Please keep to the lines below from the one with "Instruction: Open folder" through the one with "Task: Click the back arrow button", and restate them word for word, ends included.
====== DATA TO PROCESS
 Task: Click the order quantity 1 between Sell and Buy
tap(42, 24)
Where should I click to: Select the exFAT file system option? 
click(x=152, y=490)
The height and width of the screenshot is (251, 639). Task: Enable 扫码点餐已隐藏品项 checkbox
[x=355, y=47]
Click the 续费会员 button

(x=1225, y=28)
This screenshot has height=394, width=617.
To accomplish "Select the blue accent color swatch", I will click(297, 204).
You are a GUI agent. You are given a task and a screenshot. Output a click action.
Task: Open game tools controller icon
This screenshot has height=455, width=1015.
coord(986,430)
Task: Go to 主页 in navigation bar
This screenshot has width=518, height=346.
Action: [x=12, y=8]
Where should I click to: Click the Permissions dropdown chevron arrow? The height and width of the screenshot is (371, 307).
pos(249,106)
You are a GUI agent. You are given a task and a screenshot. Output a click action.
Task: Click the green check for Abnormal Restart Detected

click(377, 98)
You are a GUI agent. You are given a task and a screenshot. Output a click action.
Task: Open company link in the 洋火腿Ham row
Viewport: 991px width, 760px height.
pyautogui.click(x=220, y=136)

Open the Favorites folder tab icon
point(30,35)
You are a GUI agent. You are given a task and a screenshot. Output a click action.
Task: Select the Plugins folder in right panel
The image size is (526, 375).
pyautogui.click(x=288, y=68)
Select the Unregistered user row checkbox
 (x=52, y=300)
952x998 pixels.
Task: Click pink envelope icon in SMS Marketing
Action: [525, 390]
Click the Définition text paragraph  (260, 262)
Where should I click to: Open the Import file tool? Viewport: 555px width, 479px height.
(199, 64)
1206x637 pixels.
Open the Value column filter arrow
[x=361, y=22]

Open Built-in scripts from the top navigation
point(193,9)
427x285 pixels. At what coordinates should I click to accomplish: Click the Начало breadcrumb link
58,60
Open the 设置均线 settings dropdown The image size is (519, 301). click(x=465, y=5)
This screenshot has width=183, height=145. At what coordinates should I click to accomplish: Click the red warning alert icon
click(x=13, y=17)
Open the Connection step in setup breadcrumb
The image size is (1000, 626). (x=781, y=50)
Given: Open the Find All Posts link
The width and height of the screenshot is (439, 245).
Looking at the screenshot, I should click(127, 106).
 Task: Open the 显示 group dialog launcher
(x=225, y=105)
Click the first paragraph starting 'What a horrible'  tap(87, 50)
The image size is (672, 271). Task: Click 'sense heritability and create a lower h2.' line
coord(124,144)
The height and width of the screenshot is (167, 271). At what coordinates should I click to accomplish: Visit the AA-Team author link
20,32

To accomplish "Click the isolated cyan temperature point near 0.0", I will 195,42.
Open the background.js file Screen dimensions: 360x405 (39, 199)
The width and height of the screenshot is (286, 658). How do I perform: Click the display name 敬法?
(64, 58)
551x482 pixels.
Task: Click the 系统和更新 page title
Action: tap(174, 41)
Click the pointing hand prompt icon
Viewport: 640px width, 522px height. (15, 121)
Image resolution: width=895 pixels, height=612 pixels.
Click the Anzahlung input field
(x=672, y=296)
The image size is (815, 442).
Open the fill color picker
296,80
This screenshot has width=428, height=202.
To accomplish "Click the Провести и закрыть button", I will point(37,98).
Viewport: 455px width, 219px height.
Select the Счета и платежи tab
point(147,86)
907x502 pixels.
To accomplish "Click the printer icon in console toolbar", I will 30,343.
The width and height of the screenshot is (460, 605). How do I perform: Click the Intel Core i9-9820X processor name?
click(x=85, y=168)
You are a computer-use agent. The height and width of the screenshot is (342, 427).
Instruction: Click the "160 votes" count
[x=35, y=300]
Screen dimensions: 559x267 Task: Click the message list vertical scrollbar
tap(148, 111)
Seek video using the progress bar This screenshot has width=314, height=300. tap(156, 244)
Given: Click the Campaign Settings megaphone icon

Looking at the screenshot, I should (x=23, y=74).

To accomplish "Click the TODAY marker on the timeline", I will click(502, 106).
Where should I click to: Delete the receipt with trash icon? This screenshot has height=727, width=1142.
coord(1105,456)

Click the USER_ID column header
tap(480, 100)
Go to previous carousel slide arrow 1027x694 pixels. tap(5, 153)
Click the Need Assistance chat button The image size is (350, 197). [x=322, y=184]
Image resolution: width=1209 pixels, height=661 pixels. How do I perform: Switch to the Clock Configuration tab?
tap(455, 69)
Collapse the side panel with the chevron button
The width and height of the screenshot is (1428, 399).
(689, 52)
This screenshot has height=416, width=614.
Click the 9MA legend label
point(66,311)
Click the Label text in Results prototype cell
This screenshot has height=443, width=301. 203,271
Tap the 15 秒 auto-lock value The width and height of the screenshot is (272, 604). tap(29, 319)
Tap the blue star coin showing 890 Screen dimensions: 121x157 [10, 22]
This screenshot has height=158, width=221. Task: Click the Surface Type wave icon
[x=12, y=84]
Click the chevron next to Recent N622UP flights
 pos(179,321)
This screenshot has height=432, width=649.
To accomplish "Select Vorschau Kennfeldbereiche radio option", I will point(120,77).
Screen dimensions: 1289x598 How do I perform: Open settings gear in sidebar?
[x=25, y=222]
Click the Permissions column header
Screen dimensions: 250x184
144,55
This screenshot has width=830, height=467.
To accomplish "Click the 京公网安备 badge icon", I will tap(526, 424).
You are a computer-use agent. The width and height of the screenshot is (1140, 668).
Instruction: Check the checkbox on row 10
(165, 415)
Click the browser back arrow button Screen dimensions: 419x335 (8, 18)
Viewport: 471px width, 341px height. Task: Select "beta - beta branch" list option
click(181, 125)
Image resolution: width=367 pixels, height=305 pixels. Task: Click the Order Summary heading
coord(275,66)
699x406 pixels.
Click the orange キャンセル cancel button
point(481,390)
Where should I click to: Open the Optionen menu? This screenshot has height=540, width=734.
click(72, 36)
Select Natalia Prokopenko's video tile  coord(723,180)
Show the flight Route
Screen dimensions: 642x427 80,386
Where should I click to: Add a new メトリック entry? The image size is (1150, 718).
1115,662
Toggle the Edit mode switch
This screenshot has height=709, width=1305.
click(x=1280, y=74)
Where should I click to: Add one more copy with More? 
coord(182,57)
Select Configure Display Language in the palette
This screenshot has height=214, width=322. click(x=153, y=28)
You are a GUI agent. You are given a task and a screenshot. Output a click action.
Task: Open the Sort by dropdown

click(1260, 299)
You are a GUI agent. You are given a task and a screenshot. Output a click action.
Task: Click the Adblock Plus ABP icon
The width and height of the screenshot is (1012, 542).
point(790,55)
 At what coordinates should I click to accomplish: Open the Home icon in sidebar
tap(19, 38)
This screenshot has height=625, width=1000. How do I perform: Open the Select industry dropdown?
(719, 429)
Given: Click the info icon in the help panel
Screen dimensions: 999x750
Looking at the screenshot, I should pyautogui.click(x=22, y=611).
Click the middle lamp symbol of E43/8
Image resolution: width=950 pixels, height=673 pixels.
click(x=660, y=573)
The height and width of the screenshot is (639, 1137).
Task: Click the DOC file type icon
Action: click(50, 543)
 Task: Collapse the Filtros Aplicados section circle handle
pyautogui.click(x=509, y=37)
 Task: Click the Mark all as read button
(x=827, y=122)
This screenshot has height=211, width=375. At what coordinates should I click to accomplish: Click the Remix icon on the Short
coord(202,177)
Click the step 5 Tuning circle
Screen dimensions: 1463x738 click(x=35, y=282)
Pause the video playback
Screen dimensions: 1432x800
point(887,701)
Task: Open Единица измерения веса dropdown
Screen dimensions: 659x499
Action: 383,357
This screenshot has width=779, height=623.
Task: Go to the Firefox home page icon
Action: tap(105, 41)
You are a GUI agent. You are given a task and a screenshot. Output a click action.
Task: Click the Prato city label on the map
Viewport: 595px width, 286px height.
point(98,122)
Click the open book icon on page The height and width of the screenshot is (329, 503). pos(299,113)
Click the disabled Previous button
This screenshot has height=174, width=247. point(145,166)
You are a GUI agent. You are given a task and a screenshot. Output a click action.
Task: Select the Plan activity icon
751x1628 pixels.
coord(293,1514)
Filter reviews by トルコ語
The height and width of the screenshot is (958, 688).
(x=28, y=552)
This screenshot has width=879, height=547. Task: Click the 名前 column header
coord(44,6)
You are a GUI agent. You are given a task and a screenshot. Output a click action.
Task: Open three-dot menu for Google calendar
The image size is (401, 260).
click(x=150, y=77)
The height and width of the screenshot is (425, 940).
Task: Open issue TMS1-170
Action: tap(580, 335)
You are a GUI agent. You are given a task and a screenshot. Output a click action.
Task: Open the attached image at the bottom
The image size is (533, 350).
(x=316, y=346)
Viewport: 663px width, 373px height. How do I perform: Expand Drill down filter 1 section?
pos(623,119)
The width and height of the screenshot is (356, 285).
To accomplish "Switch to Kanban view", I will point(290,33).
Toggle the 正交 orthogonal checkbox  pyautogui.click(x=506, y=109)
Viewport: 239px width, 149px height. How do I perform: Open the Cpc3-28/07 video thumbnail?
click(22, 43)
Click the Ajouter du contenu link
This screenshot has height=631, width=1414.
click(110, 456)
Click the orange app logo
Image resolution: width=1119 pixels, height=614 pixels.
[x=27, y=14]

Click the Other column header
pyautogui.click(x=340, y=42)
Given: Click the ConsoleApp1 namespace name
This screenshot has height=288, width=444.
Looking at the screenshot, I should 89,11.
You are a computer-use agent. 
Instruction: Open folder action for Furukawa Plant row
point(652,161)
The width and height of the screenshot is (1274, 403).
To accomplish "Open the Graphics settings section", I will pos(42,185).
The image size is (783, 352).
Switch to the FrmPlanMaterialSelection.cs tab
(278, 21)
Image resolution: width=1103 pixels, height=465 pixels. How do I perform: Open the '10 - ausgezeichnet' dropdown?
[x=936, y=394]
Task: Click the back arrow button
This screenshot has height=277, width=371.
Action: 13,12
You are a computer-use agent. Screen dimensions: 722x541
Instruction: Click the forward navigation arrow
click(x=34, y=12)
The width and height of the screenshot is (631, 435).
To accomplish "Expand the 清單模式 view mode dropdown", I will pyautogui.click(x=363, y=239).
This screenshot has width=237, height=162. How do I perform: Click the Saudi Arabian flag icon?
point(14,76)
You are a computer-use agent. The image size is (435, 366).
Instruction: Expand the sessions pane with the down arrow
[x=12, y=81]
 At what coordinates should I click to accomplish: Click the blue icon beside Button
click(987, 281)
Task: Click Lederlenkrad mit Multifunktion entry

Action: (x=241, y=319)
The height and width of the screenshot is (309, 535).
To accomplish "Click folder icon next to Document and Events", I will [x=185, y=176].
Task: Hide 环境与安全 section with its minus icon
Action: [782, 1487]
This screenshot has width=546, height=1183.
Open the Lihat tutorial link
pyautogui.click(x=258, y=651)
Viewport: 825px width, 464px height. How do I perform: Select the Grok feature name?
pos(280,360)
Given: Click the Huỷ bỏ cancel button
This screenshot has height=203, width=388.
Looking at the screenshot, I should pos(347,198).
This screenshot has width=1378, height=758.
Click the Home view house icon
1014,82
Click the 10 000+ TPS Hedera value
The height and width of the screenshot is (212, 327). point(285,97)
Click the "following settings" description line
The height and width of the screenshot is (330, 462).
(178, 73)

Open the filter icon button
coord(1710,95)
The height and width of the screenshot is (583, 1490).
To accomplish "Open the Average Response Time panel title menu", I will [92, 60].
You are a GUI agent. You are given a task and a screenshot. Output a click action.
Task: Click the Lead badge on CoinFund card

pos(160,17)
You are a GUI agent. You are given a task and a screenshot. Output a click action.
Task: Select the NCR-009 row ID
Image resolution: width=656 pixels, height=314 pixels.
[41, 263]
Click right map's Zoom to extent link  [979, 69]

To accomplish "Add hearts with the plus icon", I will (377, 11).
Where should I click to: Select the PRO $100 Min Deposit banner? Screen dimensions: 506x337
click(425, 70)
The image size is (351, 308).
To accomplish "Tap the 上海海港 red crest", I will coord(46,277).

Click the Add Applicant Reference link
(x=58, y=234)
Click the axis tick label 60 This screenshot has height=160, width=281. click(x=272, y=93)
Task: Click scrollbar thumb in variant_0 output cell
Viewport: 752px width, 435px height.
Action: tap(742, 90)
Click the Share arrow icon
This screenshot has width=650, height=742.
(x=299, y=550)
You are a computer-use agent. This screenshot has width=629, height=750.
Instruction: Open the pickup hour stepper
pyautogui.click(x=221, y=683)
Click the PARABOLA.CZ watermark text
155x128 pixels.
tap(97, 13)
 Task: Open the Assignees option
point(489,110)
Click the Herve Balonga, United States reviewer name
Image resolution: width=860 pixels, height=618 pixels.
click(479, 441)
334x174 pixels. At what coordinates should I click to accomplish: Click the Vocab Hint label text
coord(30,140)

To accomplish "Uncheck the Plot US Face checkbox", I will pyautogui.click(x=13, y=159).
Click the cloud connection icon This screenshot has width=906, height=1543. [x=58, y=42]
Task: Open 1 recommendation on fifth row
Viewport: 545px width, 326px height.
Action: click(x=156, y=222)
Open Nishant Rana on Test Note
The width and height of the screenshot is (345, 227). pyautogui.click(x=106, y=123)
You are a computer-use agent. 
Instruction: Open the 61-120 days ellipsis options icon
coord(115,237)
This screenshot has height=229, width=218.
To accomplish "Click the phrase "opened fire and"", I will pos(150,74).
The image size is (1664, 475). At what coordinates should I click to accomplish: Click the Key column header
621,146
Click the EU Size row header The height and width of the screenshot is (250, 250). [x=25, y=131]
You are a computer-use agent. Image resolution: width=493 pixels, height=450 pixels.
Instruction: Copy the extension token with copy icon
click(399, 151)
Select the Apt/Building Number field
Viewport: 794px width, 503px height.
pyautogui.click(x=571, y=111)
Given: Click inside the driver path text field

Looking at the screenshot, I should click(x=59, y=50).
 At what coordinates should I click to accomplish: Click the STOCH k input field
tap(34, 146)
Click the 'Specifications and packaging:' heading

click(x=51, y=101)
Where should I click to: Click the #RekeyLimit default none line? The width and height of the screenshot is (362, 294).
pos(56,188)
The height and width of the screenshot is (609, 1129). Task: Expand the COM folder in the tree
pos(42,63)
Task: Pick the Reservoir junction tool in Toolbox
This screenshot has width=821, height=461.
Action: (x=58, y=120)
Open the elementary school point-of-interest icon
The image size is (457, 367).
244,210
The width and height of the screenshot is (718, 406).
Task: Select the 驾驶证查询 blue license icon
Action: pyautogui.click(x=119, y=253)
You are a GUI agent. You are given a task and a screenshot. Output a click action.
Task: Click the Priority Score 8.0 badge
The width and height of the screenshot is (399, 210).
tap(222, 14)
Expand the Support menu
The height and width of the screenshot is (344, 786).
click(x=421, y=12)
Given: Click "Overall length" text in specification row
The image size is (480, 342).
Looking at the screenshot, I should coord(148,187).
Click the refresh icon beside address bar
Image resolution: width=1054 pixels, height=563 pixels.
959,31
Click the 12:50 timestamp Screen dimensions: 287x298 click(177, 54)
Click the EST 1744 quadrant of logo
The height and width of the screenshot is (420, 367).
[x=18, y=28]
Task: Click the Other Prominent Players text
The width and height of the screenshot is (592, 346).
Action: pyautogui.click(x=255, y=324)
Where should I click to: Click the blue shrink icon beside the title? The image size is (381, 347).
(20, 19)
============
RESPONSE FOR THIS EXERCISE:
Instruction: Open folder action for Furukawa Plant row
point(652,161)
The width and height of the screenshot is (1274, 403).
To accomplish "Open the Graphics settings section", I will pos(42,185).
The image size is (783, 352).
Switch to the FrmPlanMaterialSelection.cs tab
(278, 21)
Image resolution: width=1103 pixels, height=465 pixels. How do I perform: Open the '10 - ausgezeichnet' dropdown?
[x=936, y=394]
Task: Click the back arrow button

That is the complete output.